Spotted! An app to help lost dogs get home.
by Olga Leushina and Alex Coward
This article was produced as part of the final project for Harvard’s AC215 Fall 2023 course.
Project Github Repo — https://github.com/ol500/AC215_spotted
Video — https://youtu.be/zoyyRo06kFg
Table of Contents
- Introduction
- Machine Learning Components
- Frontend
- API
- Deployment
- Next steps
- Acknowledgements
- References
Introduction
The goal of our project was to create an app that could use computer vision to help pet owners track down their pet if it goes missing. The idea came from seeing a lost pet flier on a lamp-post in the park and realizing that technology could provide a better solution. We decided to focus on dogs as a first task, though the app could be expanded to cover cats and other pets in the future.

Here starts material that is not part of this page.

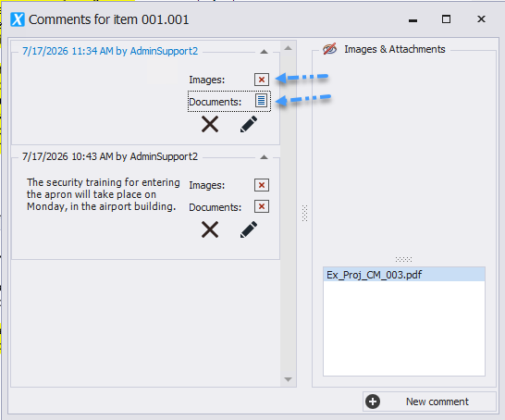
Task: Edit the 10:43 AM security training comment
Action: pos(249,229)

The app has two primary intended users, dog owners who have lost their dog and people who find or spot a lost dog and want to inform the owner of its whereabouts. Pet owners upload images of their lost dog and per finders upload images of the dog they have found. If there is a match with previously uploaded pictures the app provides an image of the matching dog along with contact info for the person who uploaded the image so the user can get in touch.

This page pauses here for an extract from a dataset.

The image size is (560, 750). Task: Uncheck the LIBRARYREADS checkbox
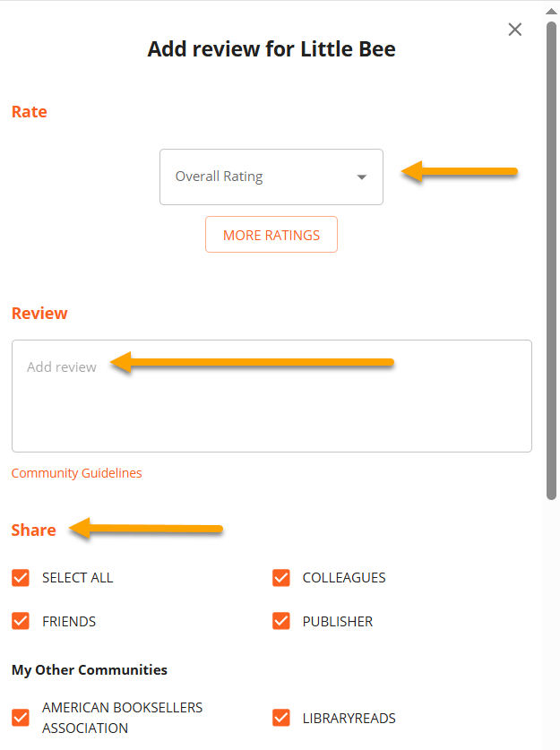tap(281, 718)
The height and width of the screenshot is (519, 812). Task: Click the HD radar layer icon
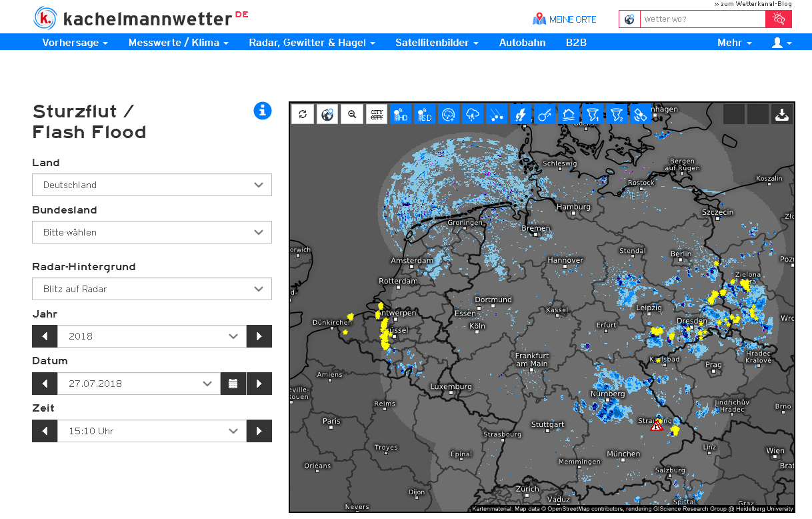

Machine Learning Components
We explored two potential paths for matching lost and found dogs from images.
The first was to use a machine learning classifier to determine the dog breed of the image of a lost and found dog to determine if they are classified as the same breed. This data could then be combined with geo-location data to determine if there is a high likelihood of a match.
Our second path was to use vector embedding representations of the image and to use similarity between the vectors to determine the degree of similarity between the images and by extension, the dogs. After experimenting with both approaches, we opted to use image vector embeddings.
Vector Embedding Overview
A vector embedding is the vector representation of a given input by a particular machine learning model. For example in a machine learning image classifier, the model is trained to be able to output the probability that an input image belongs to the predetermined number of classes that are set as the final output of the model. A vector embedding is a vector representation of the image that the model produces, and the vector embedding is said to have semantic meaning in that a particular vector represents a particular image and two similar images, with a high likelihood of being assigned to the same class by the classifier, should have similar vector embeddings. An image vector embedding varies in size depending on the architecture of the model that produces them, and the representation will be more or less rich depending on how well the model captures the specific features of the input image.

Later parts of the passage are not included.